The Great Steam Controversy

I’ve received quite a lot of feedback on this the last several days, from both physicists and bakers (interesting combo) from as close as Indianapolis and as far away as New Zealand. Oddly, no real consensus emerged among them, even within the (albeit small) groups. While it’s indisputably true that condensation (a heat-bringing process) occurs when steam is injected into an oven, it’s also indisputably true that evaporation (a heat removal process) happens very soon afterward. I’ve received some rather long — and technical — treatises on both phenomena since Friday. However it was Christian, an ingredient scientist (a baking and frying specialist and a long-time business acquaintance), who has me leaning hard to my friend Hans’ point of view. He writes:

The central issue as your reader pointed out is heat transfer. Steam raises the surface temperature of a loaf of bread faster than evaporation can cool it. Without steam, the surface of a loaf inserted into a 475-degree oven takes on average four minutes to reach 200 degrees. With steam, the loaf will reach 200 in just over one minute. Note that there’s an important difference between spraying the sides of an oven (which creates actual steam) and spraying the bread itself (which leads to more evaporation). The former adds heat, causing the gas cells in the loaf to expand faster. The latter does the reverse.
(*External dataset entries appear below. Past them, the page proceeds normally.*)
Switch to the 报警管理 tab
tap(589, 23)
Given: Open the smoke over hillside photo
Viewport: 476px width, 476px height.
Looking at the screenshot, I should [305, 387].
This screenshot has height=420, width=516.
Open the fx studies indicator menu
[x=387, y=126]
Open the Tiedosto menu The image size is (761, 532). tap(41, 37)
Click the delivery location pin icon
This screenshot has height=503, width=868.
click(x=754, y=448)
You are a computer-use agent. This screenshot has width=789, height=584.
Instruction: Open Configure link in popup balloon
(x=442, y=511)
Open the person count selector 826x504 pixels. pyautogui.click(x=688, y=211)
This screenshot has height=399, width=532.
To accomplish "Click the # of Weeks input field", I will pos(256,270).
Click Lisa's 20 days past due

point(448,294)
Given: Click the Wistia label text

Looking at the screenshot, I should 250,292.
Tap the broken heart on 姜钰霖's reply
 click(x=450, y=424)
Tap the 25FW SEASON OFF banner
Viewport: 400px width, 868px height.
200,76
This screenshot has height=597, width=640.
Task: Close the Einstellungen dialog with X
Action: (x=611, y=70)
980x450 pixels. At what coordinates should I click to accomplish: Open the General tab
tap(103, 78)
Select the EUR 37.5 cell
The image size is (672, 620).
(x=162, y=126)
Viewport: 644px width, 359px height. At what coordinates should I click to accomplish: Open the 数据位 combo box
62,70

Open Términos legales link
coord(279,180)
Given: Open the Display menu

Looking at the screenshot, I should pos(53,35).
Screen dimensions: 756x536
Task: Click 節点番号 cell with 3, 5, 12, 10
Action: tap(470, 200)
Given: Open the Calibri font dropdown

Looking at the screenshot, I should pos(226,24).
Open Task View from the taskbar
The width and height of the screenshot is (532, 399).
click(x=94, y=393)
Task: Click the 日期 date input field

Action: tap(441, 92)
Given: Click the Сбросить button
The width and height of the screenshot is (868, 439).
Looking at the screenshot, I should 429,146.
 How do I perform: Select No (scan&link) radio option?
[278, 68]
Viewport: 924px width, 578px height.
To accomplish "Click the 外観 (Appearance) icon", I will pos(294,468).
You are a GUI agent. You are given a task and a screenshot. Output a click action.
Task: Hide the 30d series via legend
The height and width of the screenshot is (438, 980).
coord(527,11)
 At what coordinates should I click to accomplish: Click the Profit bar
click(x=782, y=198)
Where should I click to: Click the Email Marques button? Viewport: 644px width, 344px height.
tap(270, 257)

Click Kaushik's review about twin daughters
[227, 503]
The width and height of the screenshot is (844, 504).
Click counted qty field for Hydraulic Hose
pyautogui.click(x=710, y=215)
It seems to me that Christian may have identified the rub here. Which is to say that there’s a difference between introducing hot steam into an oven and simply adding moisture to it, actions which create very different outcomes. Which means that we bakers need to be careful to always spritz the sides of our ovens when baking bread, and not the bread itself.

Well…that’s good enough for me! Thanks Christian! One more big-time bit of baking dogma bites the dust. Of course, if there’s anybody out there who cares to continue the argument, I’ll be more than happy to receive your emails (and post them).